PASSAGE GIVEN:
-- begin --

# Boy Scouts, a little history



## CAS14 (Dec 28, 2012)

I grew up just outside a small town of 600. We had a small boy scout troop, and I belonged for perhaps two years, but gave it up as my friends and I went hiking, camping, fishing, etc. on our own far more than the organized scout troop. But in any case, I find the historical connection between scouts and sticks interesting. I'll try to find a very short article that I published in the Tulsa Geological Society magazine in 2013. Meanwhile, this was interesting to me:

https://en.wikipedia.org/wiki/Scout_staff


----------



## CAS14 (Dec 28, 2012)

I found the image that was the inspiration for my first walking stick: http://troop142bsa.org/sketchbook/Hiking%20Stick.pdf

This image followed this brief text:

"I enjoy long hikes through the woods and geological field trips. But, now my knees are shot. So recently I have begun to learn how to make walking sticks. Some geologists may opt to use their old Jacob's staffs on field trips, for support up and down the outcrop and to measure the beds.

This scouting brochure provides suggestions on how you might make a custom walking stick that incorporates features for measuring anything found in the great outdoors. Soon, I will make a walking stick specifically for geological field trips. It will not look like the Scout Stave, but measuring marks will be incorporated. Please contact me if you're interested."


----------



## Rodney (Jun 12, 2015)

Very cool.

Rodney


----------

-- end --

AIM OF THE TASK: In the forum thread, what does CAS14 say will be built into the walking stick planned for geological field trips? Draw only on the forum thread, with no outside sources.

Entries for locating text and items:
-- begin --

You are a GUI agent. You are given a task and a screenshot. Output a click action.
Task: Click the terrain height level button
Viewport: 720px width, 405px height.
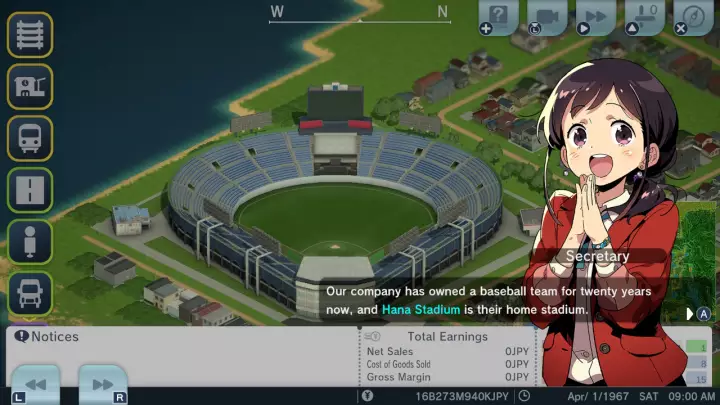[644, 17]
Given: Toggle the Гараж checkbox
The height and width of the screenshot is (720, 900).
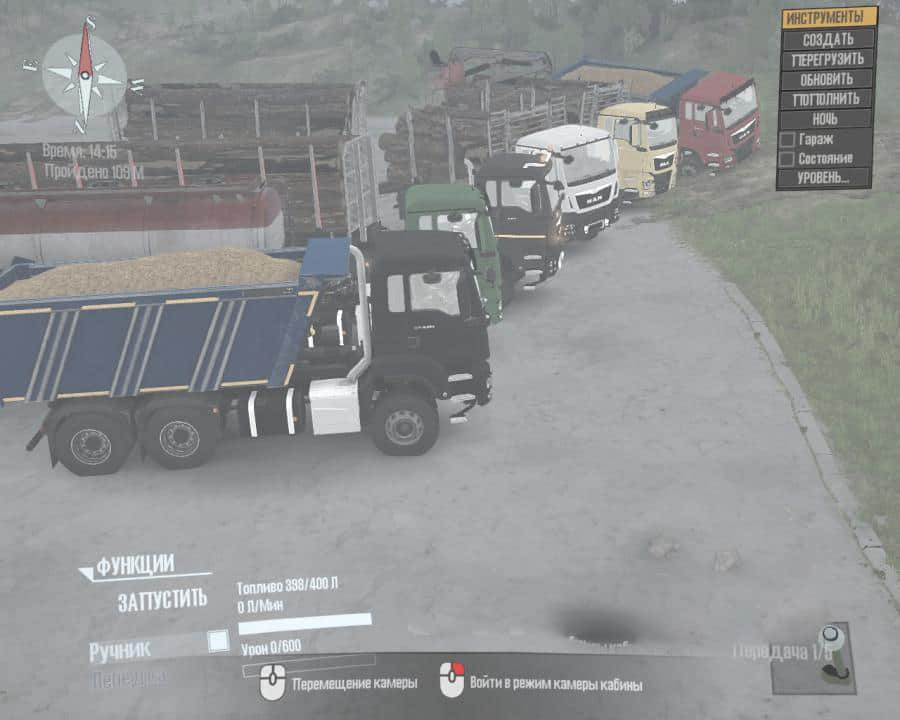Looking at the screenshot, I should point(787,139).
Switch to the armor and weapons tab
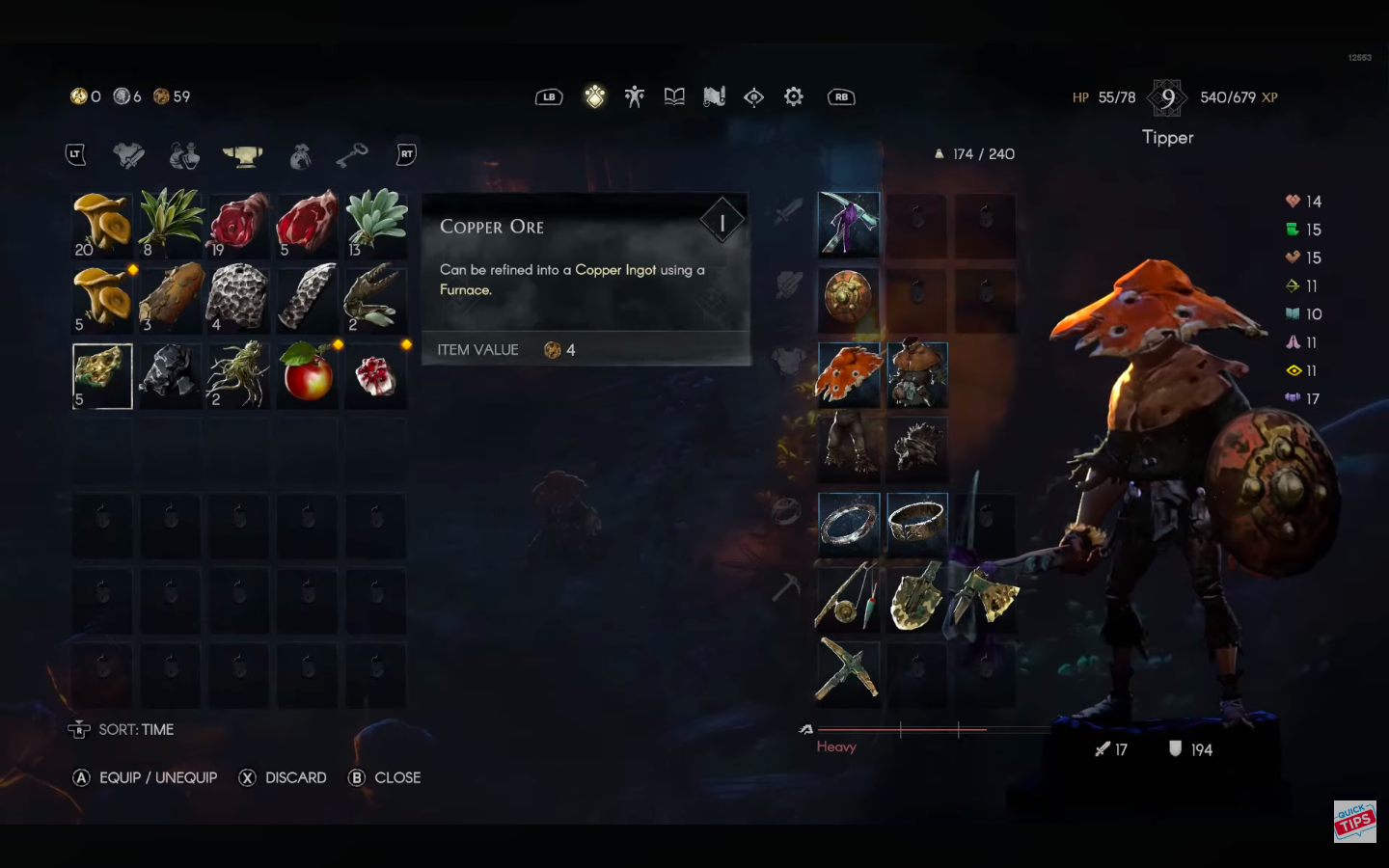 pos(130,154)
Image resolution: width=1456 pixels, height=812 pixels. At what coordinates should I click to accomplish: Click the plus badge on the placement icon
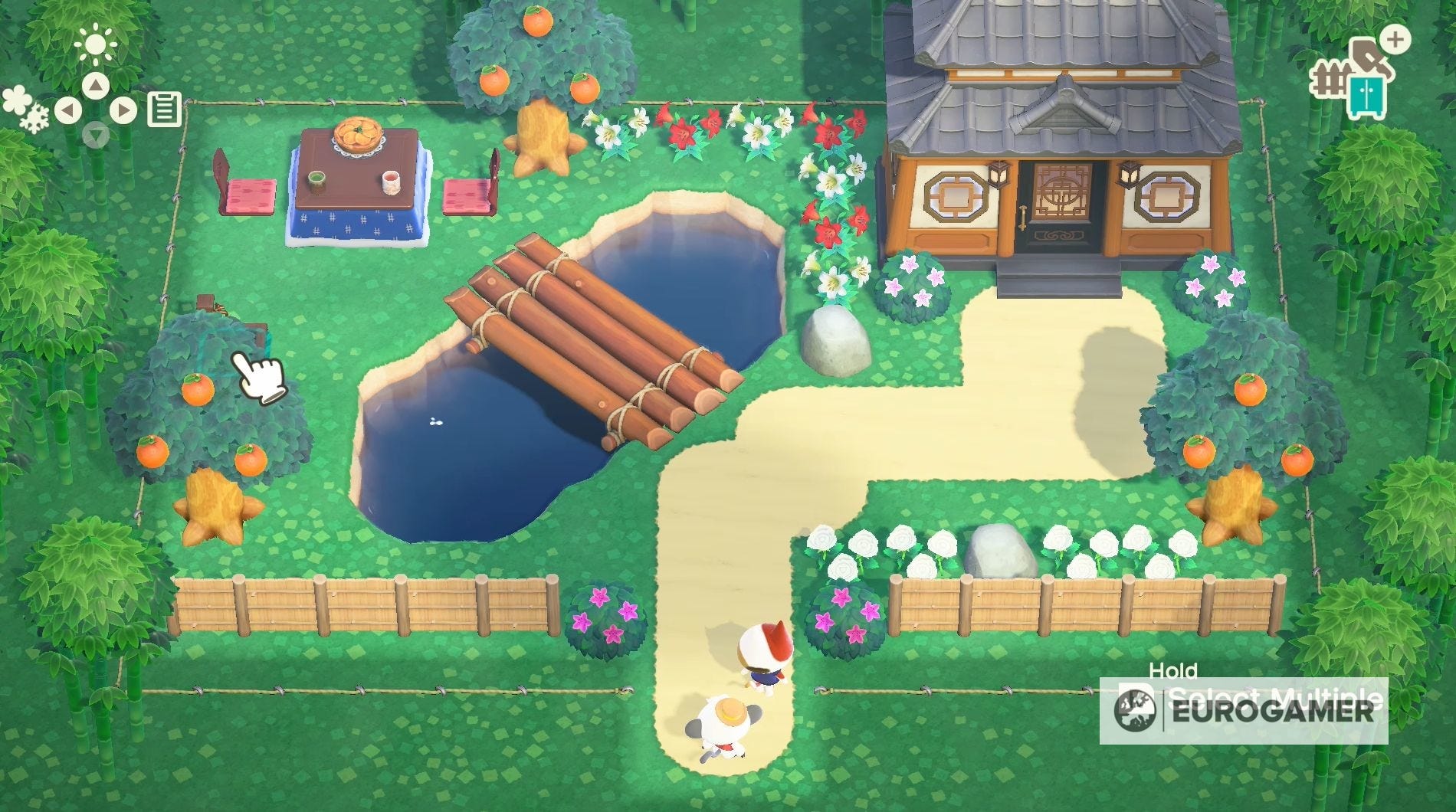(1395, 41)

-- end --

EXERCISE RESULT: Measuring marks.